127.0.0.1:6379> REDISQL.CREATE_DB DB
OK
127.0.0.1:6379> REDISQL.EXEC DB "CREATE TABLE foo(a int, b int);"
1) DONE
2) (integer) 0
127.0.0.1:6379> REDISQL.EXEC DB "INSERT INTO foo(a) VALUES(1)"
1) DONE
2) (integer) 1
127.0.0.1:6379> REDISQL.EXEC DB "INSERT INTO foo VALUES(3, 4)"
1) DONE
2) (integer) 1
127.0.0.1:6379> REDISQL.EXEC DB "INSERT INTO foo VALUES(5, 6)"
1) DONE
2) (integer) 1
127.0.0.1:6379> REDISQL.EXEC DB "INSERT INTO foo VALUES(10, 19)"
1) DONE
2) (integer) 1
127.0.0.1:6379> REDISQL.QUERY.INTO {DB}:all_foo DB "SELECT * FROM foo"
1) 1) "{DB}:all_foo"
   2) "1549811093979-0"
   3) "1549811093979-3"
   4) (integer) 4
127.0.0.1:6379> XRANGE {DB}:all_foo - +
1) 1) "1549811093979-0"
   2) 1) "int:a"
      2) "1"
      3) "null:b"
      4) "(null)"
2) 1) "1549811093979-1"
   2) 1) "int:a"
      2) "3"
      3) "int:b"
      4) "4"
3) 1) "1549811093979-2"
   2) 1) "int:a"
      2) "5"
      3) "int:b"
      4) "6"
4) 1) "1549811093979-3"
   2) 1) "int:a"
      2) "10"
      3) "int:b"
      4) "19"

The first thing to notice is that the stream entity contains both the type of the column and it's name as well. The format is $column_type:$column_name. This is necessary because stream support only strings.

In the example above the string int:a means that, for this row, the column a is of type int.

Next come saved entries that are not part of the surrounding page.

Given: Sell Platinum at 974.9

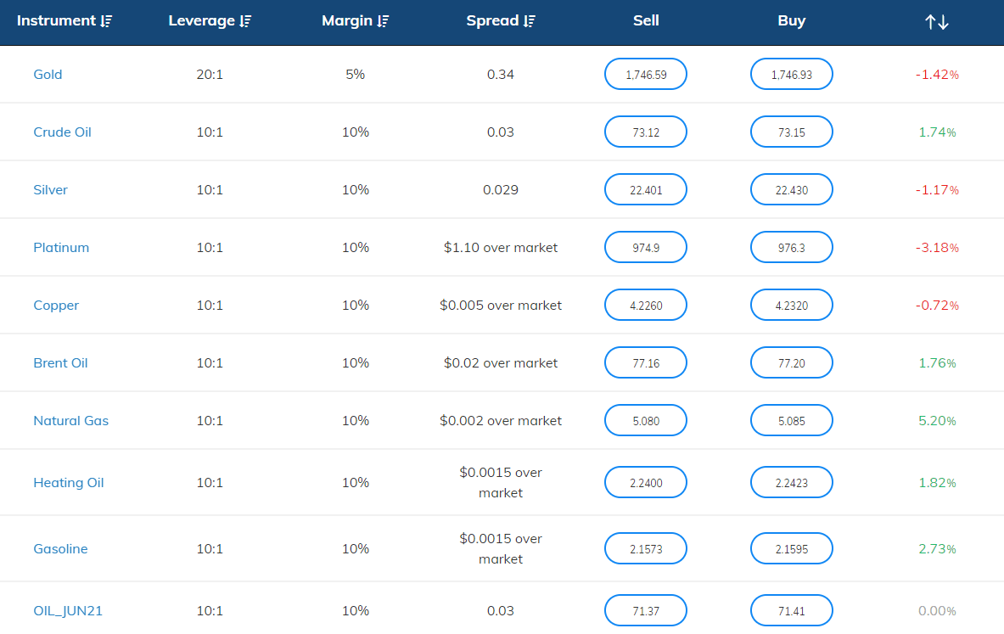Looking at the screenshot, I should click(645, 248).
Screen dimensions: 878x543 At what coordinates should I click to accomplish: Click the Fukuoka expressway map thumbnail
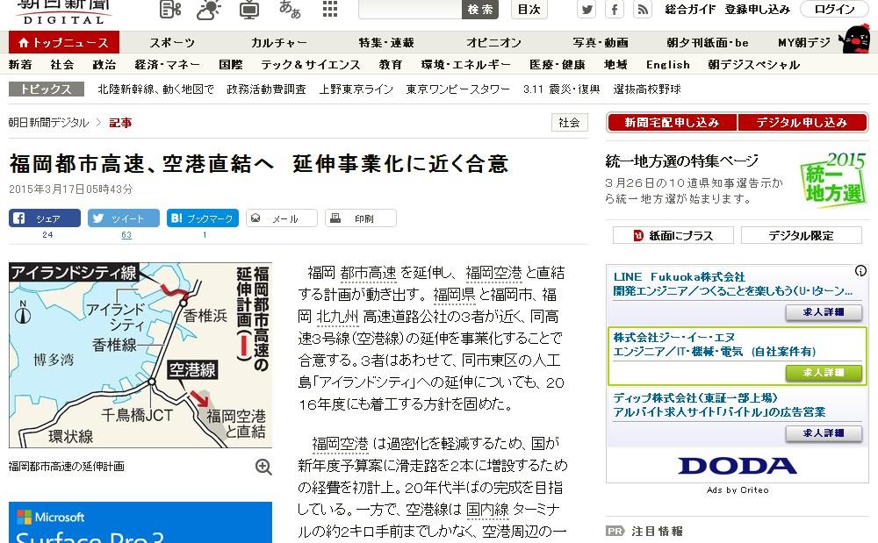point(140,355)
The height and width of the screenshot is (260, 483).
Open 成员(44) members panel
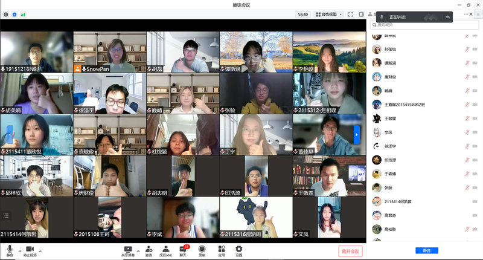[x=165, y=249]
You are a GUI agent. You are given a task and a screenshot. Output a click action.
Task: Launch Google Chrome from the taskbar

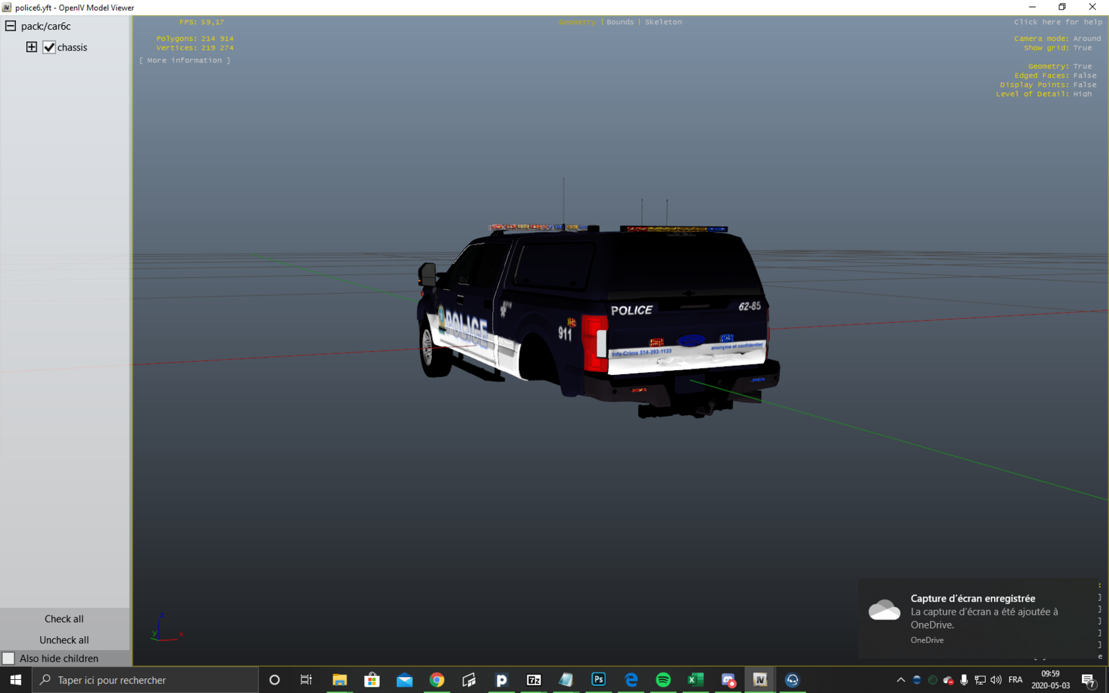click(x=437, y=680)
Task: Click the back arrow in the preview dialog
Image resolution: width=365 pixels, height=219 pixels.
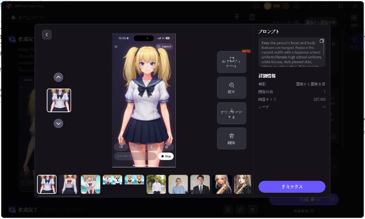Action: click(x=47, y=35)
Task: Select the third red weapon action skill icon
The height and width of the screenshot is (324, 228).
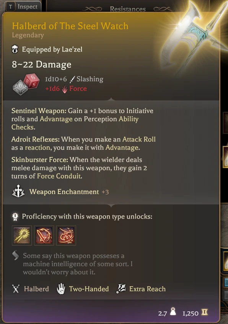Action: click(66, 235)
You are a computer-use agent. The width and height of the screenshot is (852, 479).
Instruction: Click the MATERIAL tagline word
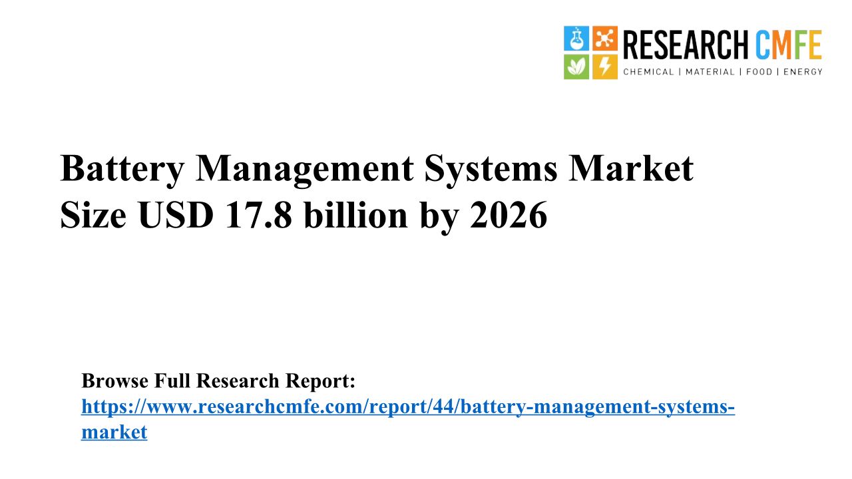click(x=710, y=72)
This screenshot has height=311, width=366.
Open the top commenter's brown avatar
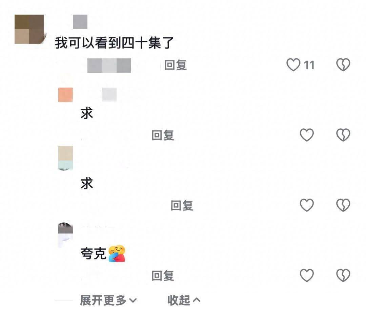(x=29, y=29)
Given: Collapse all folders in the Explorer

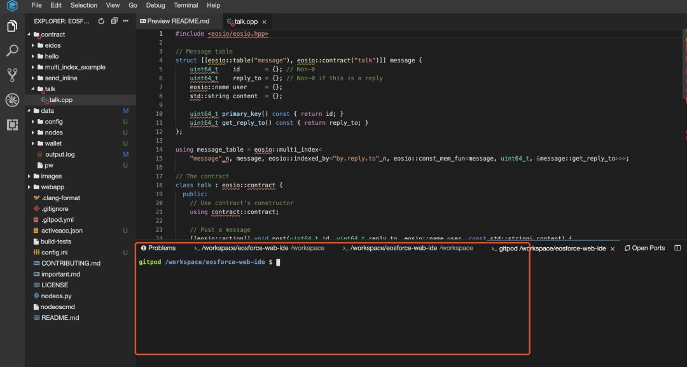Looking at the screenshot, I should click(114, 20).
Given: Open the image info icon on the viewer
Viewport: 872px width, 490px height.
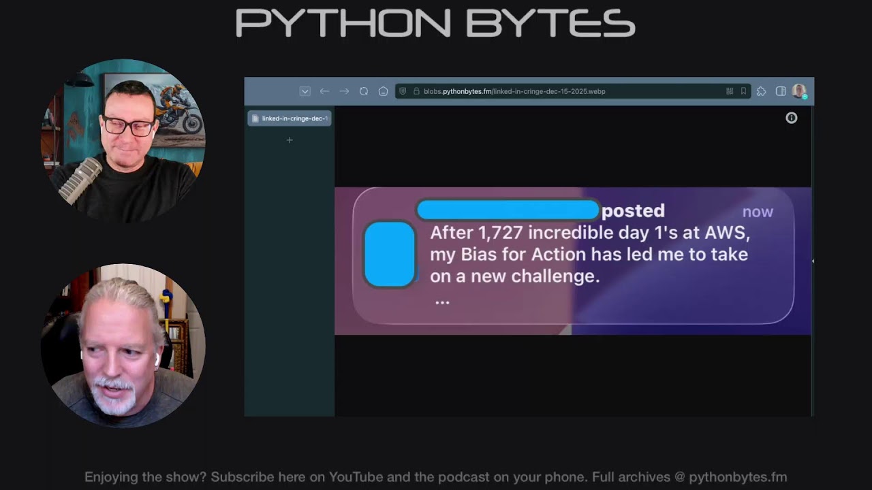Looking at the screenshot, I should (x=791, y=118).
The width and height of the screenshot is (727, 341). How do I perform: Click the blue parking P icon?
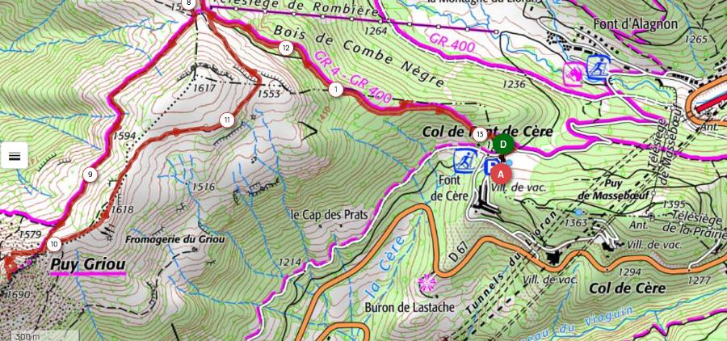tap(490, 167)
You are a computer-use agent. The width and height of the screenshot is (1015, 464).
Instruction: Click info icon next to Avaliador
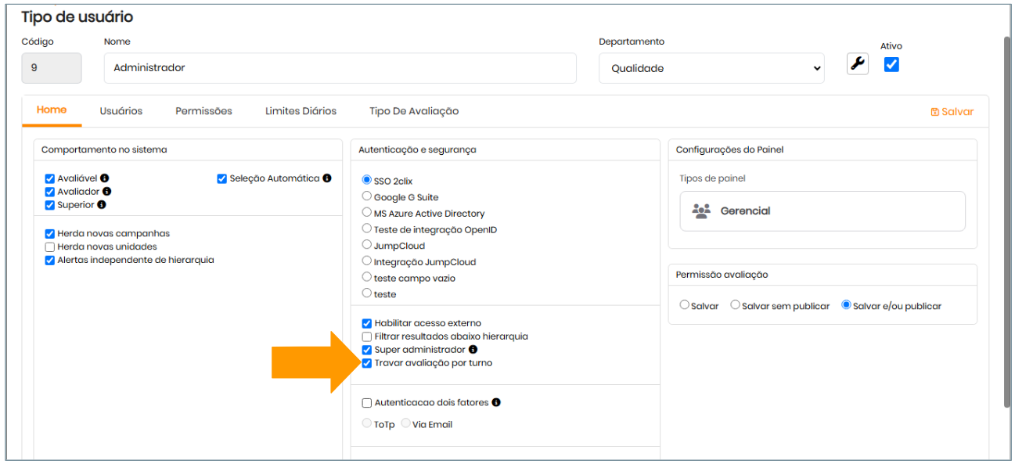[106, 192]
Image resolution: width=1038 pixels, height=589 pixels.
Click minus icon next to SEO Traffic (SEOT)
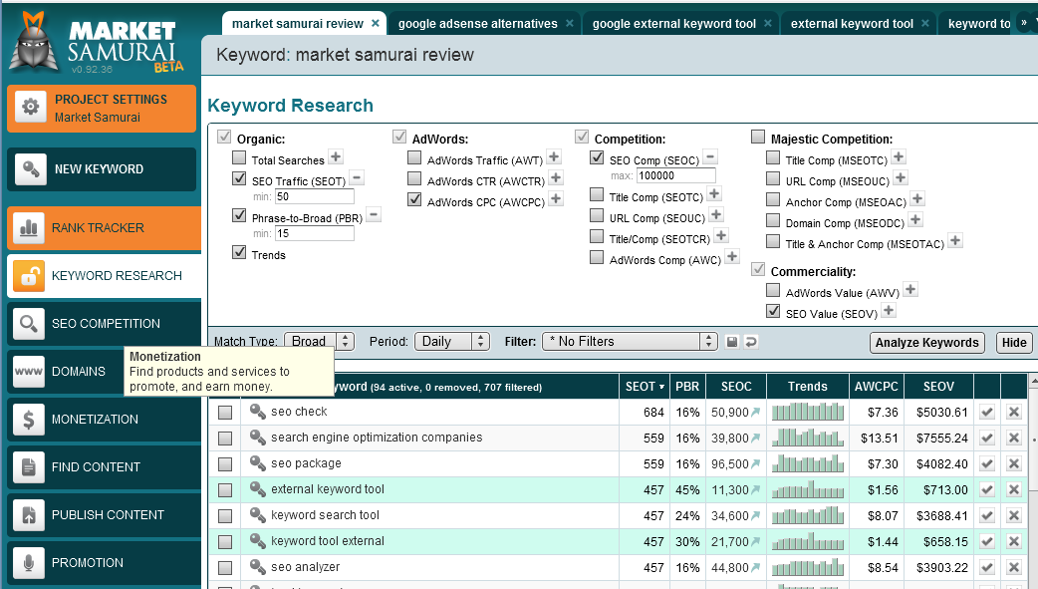point(357,177)
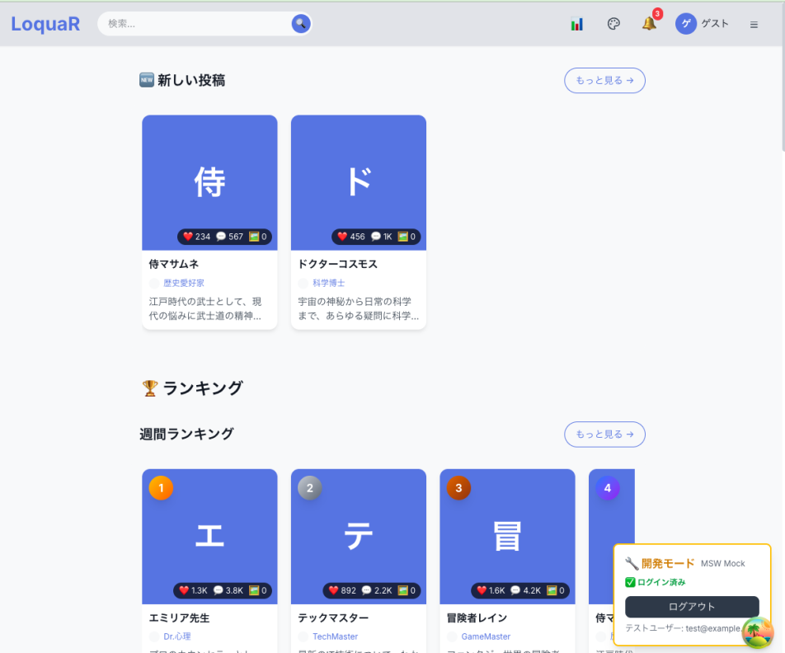Click the search magnifier icon
Image resolution: width=785 pixels, height=653 pixels.
click(x=299, y=23)
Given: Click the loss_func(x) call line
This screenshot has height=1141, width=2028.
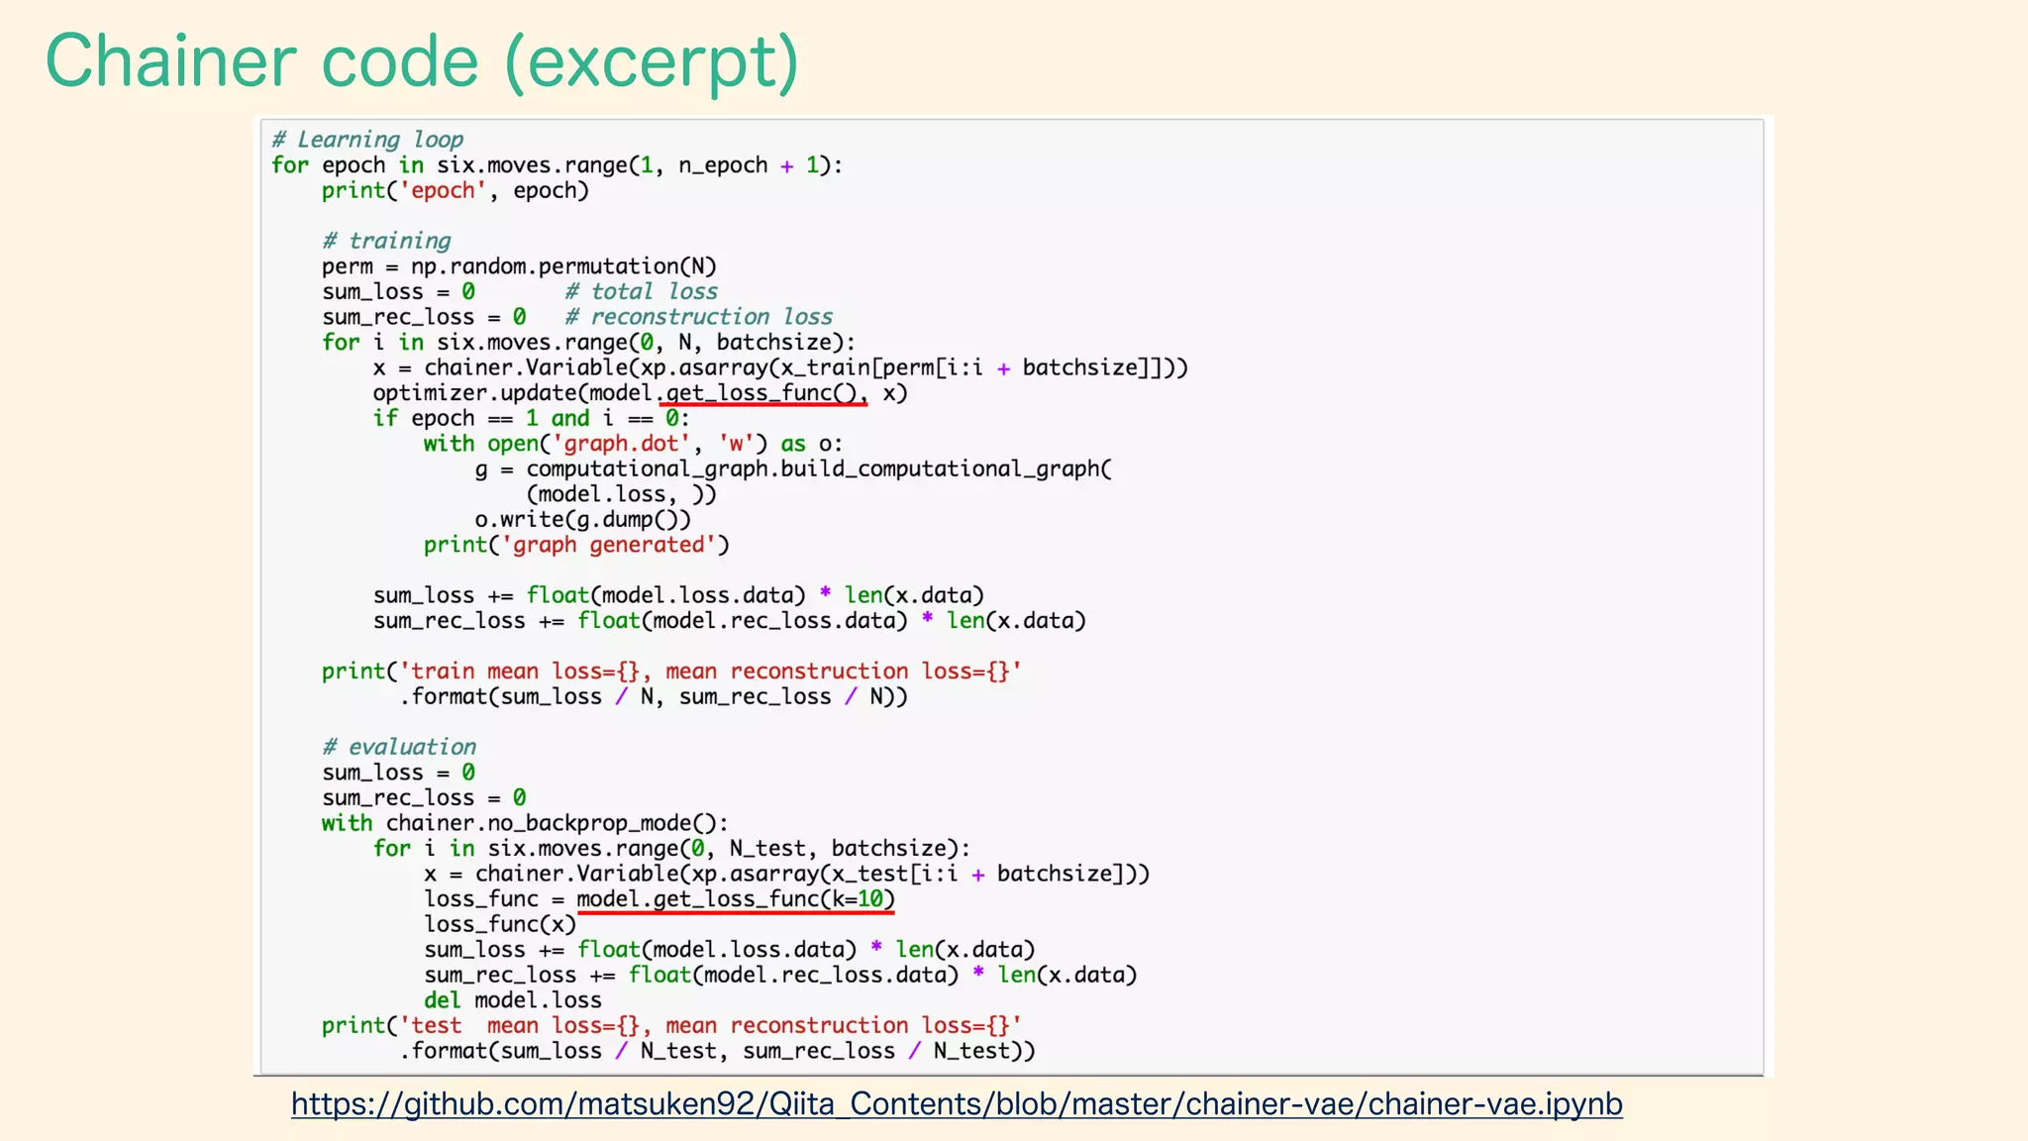Looking at the screenshot, I should pyautogui.click(x=500, y=924).
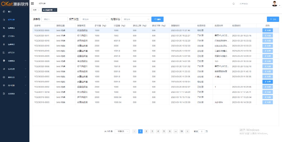282x142 pixels.
Task: Click the home icon in the sidebar
Action: coord(4,12)
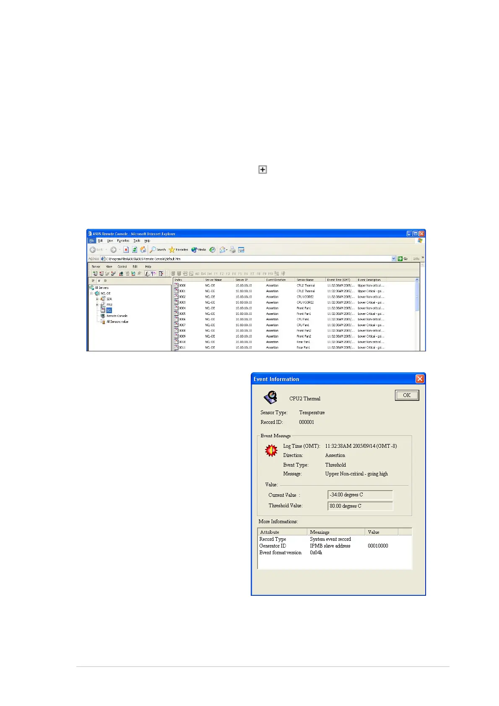Open the Mail icon in IE toolbar

(x=223, y=249)
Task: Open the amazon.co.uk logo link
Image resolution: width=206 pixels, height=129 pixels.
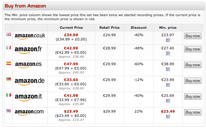Action: click(30, 36)
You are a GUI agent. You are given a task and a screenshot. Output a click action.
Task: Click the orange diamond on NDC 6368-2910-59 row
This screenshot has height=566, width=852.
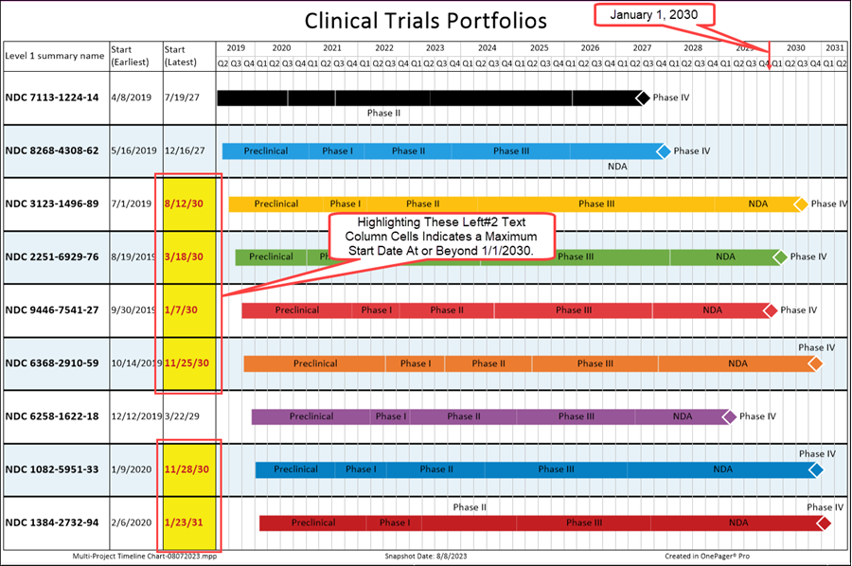(x=814, y=363)
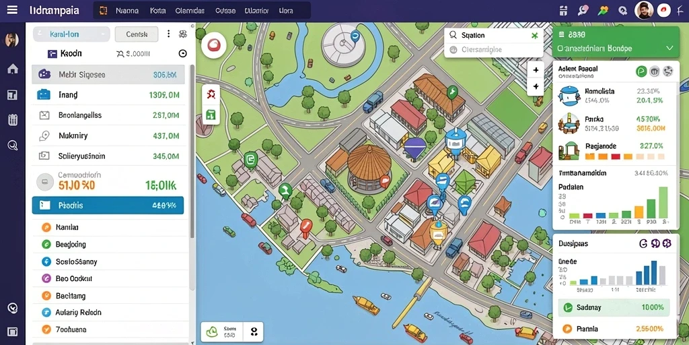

Usually the type of a column is constant, however, it may be null, in that case it would be something like: null:b.

Another interesting thing to notice is the name of the stream used which can look peculiar. Indeed it is the same name of the database DB, between curly braces {DB} and then a useful identifier {DB}:all_foo. The name of the stream can be any name, so is not important to use this schema, however this schema is useful if you use redis cluster.

Indeed, both keys, the target stream {DB}:all_foo and the source database DB, need to be on the same redis cluster node. Since redis use the part of the key between curly bracket to decide in which node a key should resize, this schema allow us to make sure that this invariant is always respected.

Moreover this schema is also quite nice, allowing with a glance to know what stream refer to what database. But again, it is not necessary at all.